Weshalb der/die/das große Unbekannte gegenüber Ben so aufmerksam ist, wird dem Zuschauer bereits am Ende von 'Milfay' klar: Ein Mädchen, etwa neun Jahre alt, hat seit ihrer Geburt gelähmte Beine. Ben legt seine Hände auf diese, schließt die Augen und lässt seiner verhassten Gabe freien Lauf. Dem die beiden umringenden Feld wird offensichtlich die Lebenskraft entzogen, es fällt in sich zusammen – das Mädchen hingegen rennt mit unsicheren Schritten nach Hause, während Ben zum abziehenden Karnival flüchtet. Doch er ist nicht der einzige mit besonderen Kräften, eine Hälfte der Episoden wird nämlich stets der bösen Seite zuteil: Bruder Justin Crowe ist methodistischer Priester, mit der Fähigkeit Menschen seinen Willen aufzuzwingen und ihre schlimmsten Vorstellungen wahr werden zu lassen. Gemeinsam mit seiner Schwester Iris (Amy Madigan) lebt er in Mintern, California und strebt mithilfe der ansässigen Gemeinde nach höheren Zielen. Einem neuen Kanaan, einer trügerischen Hoffnung. Der Karnival reist von Ort zu Ort und die dunkle Vergangenheit, in die sowohl Ben, als auch Justin in ihren Rollen als Avatere verstrickt sind, wird mehr und mehr aufgedeckt. Bis die Reise der beiden schließlich miteinander kollidiert und sich Gut und Böse am Ende der zweiten Staffel gegenüberstehen.

Lesen Sie auf der nächsten Seite über die beiden Hauptdarsteller, den Ursprung der Geschichte und ihren Erfinder Daniel Knauf sowie das zwiegespaltene Finale.

Nackte Ziffern sind für den Kabelsender Home Box Office nicht alles. Dennoch musste sich die mehrfach ausgezeichnete Serie «Carnivàle» bereits nach zwei Staffeln wieder von den amerikanischen Zuschauern verabschieden.
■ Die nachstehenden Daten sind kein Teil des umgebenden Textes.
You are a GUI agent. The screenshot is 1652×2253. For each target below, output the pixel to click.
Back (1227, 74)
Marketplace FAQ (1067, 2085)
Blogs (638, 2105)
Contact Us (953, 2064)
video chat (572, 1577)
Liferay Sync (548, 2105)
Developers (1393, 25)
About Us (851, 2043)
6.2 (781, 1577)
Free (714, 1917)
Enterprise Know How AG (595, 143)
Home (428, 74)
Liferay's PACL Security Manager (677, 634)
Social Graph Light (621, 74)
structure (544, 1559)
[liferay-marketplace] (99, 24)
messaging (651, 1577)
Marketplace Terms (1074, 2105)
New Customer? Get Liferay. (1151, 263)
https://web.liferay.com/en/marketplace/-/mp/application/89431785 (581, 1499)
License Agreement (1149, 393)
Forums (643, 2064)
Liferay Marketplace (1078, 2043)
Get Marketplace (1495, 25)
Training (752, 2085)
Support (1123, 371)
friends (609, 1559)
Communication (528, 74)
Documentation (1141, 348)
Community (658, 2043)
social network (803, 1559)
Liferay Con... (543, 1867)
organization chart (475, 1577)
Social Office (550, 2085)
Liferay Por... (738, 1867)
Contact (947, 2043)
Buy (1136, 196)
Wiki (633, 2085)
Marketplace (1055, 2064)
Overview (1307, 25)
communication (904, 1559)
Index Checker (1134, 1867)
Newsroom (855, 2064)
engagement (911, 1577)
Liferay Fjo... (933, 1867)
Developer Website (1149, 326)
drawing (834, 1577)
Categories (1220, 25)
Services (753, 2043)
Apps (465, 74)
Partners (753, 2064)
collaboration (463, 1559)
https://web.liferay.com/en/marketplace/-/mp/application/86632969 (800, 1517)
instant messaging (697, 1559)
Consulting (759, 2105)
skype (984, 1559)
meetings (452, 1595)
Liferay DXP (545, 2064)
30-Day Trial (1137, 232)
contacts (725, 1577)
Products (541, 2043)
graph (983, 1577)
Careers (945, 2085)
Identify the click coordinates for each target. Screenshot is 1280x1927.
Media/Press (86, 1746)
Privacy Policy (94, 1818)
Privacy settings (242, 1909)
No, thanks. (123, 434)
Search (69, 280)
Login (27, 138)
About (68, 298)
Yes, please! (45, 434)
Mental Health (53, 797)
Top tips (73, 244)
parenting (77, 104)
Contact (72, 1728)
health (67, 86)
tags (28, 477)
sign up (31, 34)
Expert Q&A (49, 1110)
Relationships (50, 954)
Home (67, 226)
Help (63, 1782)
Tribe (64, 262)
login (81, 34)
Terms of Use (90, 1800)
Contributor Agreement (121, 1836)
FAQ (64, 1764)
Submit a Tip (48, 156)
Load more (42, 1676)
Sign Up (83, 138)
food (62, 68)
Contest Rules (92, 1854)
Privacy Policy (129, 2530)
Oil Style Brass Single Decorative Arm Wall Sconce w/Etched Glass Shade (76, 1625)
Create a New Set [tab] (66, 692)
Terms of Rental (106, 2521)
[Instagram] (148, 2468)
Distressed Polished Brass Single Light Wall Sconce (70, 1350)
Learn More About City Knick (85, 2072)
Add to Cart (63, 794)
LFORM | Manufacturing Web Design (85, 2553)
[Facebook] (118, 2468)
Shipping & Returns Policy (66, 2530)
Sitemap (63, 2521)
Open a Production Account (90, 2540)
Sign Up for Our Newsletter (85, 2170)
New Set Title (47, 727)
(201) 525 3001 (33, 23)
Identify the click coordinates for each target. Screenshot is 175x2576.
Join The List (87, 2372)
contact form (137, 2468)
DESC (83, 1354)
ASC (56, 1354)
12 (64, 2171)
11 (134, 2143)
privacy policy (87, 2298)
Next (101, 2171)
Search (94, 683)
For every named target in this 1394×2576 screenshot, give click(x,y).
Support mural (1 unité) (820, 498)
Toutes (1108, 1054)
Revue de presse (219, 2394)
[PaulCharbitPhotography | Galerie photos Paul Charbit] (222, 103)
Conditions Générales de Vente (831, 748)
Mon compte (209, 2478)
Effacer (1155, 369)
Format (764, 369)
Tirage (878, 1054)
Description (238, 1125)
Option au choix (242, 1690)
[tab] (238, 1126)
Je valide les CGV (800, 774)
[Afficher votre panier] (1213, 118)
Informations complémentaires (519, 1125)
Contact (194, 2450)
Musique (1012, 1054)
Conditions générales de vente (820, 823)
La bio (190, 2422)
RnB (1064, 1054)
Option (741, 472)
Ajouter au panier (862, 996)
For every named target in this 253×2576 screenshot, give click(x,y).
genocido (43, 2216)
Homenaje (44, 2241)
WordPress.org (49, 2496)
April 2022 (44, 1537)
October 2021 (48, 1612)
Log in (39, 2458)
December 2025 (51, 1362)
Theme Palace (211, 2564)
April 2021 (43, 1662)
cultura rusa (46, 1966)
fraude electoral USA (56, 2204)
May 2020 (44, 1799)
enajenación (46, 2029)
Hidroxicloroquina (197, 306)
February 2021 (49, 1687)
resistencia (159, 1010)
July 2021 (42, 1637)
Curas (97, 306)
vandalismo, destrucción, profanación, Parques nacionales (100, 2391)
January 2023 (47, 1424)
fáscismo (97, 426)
Verkörpert wurde Ben Hawkins von Nick Stahl. Mit 13 Jahren spielte er an der Seite von Mel Gibson in «Der Mann ohne Gesicht» und zog so die Aufmerksamkeit der Branche auf sich. Er setzte seine Karriere als aufstrebender Nachwuchsschauspieler fort und war in mal mehr, mal minder erfolgreichen Filmen zu sehen. Eine seiner bekanntesten Rollen ist die des John Conner in «Terminator 3: Rebellion der Maschinen». Obwohl Nummer drei als schlechtester Teil der Reihe gilt, wurde Stahl angeboten, Connor auch im vierten Part zu mimen. Doch der heute 30-Jährige war der Ansicht, es müsse sich ob des Sprungs in die Zukunft um einen älteren Darsteller handeln. Der Zuschlag erhielt letztlich Christian Bale, von dem ihn nur sechs Jahre trennen. Eine zweite populäre Figur Stahls ist die des Yellow Bastards in «Sin City». Justin Crowe, sein Gegenüber in «Carnivàle» wurde von Clancy Brown porträtiert, welcher eine weitaus umfangreichere Vita vorzuweisen hat. Nicht nur als Darsteller in Filmen wie «Highlander» oder «Die Verurteilten», sondern auch als Voice-Actor machte sich Brown einen Namen. Inzwischen steht er meist für die animierten Formate der Comicmarke DC hinter dem Mikrophon, doch auch Mr. Krabs aus «Spongebob Schwammkopf» wird von ihm synchronisiert. Fans der Serie «Lost» kennen Brown als Kelvin Inman, der über Jahre hinweg gemeinsam mit Desmond die Schwanstation bewohnte.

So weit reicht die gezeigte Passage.